Constant CF/NSString and Unicode

I just wonder if there is some kind of unicode support in __builtin___CFStringMakeConstantString.

In the current GCC version, when you compile an objc file, constant strings that contains non-ascii chars are converted into utf-16 strings and a flag is set into the generated CFString.
The fact that it works only for objc file look more like a design decision than a technical limit, and this feature can easily be extended to c files. In fact, I managed to implement this feature in cc1 and it look like it works. (if I'm wrong, feel free to correct me).

And what about clang and unicode CFString ?

You're trying to use CFString in a C file? How can that possibly work?

-Eli

I just wonder if there is some kind of unicode support in
__builtin___CFStringMakeConstantString.

In GCC or clang? Clang doesn't have any unicode support yet.

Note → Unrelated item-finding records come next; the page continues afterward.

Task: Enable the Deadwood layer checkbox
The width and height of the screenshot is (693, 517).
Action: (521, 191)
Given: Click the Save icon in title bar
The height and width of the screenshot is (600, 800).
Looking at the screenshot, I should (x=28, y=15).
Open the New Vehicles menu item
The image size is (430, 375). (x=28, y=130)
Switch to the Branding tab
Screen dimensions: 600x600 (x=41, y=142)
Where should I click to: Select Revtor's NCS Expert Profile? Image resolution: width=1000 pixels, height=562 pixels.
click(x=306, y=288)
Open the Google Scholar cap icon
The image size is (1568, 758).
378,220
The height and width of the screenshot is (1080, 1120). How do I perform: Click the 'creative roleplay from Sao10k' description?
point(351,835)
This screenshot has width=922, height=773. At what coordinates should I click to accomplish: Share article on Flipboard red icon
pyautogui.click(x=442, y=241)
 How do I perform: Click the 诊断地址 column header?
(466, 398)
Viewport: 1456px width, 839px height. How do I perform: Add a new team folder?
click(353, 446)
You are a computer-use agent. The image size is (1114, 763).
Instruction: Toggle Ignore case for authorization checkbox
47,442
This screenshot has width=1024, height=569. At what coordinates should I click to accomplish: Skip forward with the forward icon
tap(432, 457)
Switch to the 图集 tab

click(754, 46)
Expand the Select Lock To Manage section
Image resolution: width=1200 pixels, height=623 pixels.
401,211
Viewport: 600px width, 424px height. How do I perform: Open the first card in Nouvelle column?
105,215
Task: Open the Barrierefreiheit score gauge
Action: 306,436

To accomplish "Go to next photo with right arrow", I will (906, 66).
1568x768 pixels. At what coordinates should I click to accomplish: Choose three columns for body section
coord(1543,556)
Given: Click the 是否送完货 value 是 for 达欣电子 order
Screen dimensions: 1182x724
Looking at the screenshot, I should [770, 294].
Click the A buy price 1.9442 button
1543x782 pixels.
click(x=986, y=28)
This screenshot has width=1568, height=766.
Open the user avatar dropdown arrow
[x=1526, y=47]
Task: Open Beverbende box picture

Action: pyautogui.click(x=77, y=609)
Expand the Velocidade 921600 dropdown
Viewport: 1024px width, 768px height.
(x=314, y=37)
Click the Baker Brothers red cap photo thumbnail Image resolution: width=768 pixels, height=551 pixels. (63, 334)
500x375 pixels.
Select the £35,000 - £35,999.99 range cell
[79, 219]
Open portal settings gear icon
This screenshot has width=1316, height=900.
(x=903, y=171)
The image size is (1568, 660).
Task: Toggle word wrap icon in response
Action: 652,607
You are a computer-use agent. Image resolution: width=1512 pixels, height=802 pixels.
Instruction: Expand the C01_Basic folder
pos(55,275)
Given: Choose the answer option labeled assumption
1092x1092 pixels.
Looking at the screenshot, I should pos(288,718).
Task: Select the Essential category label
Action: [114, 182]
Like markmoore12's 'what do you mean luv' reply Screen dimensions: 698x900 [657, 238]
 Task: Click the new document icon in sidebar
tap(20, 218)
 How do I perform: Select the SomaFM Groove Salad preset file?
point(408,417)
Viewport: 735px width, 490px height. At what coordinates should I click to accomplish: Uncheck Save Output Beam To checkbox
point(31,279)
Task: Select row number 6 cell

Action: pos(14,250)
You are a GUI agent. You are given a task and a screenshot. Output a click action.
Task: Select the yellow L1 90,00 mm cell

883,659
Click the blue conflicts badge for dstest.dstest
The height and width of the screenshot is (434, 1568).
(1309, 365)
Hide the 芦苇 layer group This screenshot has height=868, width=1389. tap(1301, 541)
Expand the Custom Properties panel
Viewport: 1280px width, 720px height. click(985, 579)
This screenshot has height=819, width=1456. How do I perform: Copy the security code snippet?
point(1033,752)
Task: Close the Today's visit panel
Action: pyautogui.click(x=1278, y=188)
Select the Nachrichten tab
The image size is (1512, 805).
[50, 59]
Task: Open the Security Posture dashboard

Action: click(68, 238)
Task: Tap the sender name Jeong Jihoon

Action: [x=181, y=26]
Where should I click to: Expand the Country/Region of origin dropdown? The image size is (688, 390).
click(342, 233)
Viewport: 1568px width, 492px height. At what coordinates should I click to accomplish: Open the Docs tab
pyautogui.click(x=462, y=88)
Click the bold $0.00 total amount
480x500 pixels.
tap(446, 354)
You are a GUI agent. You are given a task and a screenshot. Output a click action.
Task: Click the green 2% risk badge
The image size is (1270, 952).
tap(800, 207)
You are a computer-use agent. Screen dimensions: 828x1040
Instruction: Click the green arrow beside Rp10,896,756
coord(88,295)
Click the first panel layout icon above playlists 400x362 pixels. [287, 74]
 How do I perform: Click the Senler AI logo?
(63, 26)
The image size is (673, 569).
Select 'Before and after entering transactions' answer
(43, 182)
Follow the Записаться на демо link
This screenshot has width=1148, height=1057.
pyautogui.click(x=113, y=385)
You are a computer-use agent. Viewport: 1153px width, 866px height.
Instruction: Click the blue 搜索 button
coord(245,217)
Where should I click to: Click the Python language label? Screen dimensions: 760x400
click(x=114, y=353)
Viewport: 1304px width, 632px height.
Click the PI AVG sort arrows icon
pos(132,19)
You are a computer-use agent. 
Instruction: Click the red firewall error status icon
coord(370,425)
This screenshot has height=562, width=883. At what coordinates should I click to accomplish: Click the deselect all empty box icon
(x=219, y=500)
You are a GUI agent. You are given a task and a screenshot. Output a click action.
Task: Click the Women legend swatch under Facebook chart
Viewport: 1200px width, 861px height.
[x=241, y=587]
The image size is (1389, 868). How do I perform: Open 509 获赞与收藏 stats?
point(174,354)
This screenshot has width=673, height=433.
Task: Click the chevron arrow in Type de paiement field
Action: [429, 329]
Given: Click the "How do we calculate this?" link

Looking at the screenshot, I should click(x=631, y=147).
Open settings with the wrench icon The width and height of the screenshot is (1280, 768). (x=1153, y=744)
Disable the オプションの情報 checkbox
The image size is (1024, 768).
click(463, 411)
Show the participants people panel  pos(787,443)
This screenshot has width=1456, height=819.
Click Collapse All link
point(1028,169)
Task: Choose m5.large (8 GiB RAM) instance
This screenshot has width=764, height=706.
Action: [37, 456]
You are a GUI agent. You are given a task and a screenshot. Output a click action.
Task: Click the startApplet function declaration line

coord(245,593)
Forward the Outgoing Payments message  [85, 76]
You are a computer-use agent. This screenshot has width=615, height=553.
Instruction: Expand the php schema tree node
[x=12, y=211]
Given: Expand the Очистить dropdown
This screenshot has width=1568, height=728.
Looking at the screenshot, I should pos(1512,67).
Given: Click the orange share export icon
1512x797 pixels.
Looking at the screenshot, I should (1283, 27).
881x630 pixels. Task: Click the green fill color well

In the current GCC version, when you compile an objc file, constant
strings that contains non-ascii chars are converted into utf-16
strings and a flag is set into the generated CFString.

Ok. Fariborz implemented that fwiw.

The fact that it works only for objc file look more like a design
decision than a technical limit, and this feature can easily be
extended to c files. In fact, I managed to implement this feature in
cc1 and it look like it works. (if I'm wrong, feel free to correct me).

And what about clang and unicode CFString ?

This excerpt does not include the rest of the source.